かりそめの関係でしたが、独占欲強めな彼の愛妻に指名されました


「よかった。なら、俺がなにを言っても適当に聞き流して。俺は、感じた通り言葉にしてるだけだから。相沢さん相手に一線引くのは無理だし、そうする気ももうなくなったから」

陸の妹だから無理だってことなんだろう。
だからって、自分は無理だから私にどうにかしろっていうのはどうなんだろう。

思わず「結構、勝手ですよね」と本音を口にすると、桐島さんは「性格悪いって言っただろ」と楽しそうに笑う。

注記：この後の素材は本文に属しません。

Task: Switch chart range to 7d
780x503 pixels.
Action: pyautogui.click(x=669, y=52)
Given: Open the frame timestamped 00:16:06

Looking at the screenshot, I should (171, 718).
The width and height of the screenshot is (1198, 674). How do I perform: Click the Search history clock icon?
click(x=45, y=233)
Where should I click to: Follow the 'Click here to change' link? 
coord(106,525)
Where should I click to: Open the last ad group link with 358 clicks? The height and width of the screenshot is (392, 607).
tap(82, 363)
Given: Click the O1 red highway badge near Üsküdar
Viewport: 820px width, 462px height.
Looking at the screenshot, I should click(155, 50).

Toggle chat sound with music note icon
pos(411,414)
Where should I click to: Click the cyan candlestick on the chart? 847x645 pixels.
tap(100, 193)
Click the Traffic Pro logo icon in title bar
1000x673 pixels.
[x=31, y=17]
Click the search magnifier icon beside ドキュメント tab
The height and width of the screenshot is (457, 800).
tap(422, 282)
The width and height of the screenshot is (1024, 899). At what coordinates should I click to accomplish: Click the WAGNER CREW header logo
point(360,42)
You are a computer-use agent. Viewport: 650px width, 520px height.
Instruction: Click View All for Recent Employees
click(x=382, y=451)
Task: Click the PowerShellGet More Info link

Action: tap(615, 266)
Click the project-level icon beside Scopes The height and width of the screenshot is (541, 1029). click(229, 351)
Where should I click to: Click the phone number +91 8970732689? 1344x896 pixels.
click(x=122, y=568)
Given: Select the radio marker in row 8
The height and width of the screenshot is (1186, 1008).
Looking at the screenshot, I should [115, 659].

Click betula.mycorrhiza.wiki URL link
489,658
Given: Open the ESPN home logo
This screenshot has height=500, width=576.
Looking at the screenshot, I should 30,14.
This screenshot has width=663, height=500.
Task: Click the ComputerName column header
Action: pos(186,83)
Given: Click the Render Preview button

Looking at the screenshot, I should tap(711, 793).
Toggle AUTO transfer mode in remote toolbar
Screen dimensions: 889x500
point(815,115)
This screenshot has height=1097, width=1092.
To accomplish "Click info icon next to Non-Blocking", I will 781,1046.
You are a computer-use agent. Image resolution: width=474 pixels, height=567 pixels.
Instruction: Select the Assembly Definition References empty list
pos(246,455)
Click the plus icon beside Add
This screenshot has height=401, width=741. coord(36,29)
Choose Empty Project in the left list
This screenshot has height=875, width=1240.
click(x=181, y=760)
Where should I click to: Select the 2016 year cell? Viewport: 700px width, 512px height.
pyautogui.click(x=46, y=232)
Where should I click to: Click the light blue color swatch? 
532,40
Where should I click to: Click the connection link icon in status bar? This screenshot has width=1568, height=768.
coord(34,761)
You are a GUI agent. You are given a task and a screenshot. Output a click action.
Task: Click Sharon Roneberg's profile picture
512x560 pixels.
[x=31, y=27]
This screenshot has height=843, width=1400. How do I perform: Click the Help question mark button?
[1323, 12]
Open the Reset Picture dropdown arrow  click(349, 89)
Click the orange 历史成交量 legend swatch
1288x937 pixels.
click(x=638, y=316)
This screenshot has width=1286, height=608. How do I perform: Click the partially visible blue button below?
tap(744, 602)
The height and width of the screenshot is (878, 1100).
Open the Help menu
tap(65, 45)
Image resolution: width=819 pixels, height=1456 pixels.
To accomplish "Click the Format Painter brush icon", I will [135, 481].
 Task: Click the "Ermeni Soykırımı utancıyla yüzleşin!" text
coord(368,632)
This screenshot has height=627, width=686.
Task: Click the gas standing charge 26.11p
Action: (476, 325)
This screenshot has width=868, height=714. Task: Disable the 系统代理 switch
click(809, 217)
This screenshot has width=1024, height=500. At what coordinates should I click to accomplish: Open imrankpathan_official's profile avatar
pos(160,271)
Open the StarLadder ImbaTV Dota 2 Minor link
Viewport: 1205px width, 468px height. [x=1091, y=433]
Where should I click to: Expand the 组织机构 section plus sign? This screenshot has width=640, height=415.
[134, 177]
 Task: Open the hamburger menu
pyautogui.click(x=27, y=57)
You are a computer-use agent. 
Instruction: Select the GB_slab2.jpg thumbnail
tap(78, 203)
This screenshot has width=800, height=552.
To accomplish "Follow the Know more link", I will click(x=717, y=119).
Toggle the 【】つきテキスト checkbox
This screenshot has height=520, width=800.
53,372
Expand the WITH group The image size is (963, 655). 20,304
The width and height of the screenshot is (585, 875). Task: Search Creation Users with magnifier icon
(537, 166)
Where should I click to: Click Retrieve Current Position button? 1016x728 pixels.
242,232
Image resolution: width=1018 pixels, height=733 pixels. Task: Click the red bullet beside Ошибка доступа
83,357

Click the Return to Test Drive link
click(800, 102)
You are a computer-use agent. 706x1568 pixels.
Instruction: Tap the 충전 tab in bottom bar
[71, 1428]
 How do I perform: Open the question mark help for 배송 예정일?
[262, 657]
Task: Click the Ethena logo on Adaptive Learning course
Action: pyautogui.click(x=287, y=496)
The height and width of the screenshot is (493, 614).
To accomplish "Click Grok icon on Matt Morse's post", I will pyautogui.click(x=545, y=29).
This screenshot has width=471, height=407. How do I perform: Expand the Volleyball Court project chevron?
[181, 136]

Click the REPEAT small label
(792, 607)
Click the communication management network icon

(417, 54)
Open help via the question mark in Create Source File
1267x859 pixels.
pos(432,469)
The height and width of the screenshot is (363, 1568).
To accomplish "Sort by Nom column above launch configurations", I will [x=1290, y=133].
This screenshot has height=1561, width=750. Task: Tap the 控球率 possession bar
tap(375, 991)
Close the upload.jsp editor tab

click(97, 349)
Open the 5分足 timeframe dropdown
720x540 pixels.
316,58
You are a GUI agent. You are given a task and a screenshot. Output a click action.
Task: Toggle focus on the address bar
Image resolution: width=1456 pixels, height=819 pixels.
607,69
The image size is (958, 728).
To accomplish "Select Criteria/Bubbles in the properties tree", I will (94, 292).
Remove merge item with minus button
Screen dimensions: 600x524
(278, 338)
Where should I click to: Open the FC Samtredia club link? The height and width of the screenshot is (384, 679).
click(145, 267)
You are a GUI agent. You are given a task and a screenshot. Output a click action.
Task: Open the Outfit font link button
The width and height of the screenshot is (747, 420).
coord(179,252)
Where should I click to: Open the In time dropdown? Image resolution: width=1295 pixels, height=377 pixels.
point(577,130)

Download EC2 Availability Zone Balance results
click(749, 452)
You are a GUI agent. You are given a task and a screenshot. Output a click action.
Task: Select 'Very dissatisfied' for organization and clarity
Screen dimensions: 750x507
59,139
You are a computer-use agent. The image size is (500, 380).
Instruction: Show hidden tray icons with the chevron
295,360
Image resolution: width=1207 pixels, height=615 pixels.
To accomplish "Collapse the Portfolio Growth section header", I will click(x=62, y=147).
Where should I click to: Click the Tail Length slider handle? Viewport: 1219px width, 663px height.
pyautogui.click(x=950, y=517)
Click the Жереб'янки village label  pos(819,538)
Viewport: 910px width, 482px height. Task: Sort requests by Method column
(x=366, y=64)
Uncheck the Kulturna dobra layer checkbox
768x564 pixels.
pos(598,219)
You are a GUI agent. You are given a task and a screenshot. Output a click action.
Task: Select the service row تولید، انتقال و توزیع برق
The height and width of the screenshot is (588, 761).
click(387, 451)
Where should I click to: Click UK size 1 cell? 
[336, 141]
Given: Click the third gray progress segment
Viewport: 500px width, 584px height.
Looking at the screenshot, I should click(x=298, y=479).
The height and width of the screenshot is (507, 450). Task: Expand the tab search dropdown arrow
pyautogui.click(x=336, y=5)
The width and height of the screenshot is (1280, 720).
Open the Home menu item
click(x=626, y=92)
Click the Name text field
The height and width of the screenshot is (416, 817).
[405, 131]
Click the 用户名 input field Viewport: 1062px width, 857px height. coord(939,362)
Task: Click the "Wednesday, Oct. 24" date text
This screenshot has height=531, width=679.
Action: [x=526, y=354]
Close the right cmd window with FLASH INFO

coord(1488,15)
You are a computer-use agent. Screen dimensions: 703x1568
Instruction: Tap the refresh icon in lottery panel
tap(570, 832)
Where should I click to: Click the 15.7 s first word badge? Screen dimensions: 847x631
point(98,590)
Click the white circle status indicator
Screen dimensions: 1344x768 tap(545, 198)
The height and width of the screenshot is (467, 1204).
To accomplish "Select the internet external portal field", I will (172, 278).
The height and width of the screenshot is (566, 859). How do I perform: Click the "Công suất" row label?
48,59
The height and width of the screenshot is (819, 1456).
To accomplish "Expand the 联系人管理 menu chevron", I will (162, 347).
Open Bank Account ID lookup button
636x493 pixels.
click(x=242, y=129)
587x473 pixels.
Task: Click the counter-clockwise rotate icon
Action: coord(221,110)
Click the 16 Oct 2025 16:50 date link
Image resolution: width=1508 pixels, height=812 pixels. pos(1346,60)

私だって、適当に聞き流すことができず真に受けてしまうから、桐島さん側に変更を求めたのに……にこっとした笑顔で言われてしまえば、言い返すことはできなかった。

桐島さんには、太陽のような、それこそヒーローのようなオーラがある。
性格はたしかによくないかもしれない。それでも、キラキラした笑顔の向こうには、後光というには眩しすぎるほどの光が差しているのが見えるようで、それ以上の反論は諦めた。


「夕飯をご馳走になったお礼に、片付けくらいはさせて」と言いだした桐島さんは、食器洗いのあと食後のコーヒーまで入れてくれた。

キッチンに立つのは好きじゃないと言っていたのが嘘みたいに手慣れて見えたのは、きっともともと要領がいいからだろう。

直接的に関わっていないとはいえ、職場の先輩にそこまでさせてしまったことに恐縮しながら、コーヒーの入った白いカップに手を伸ばす。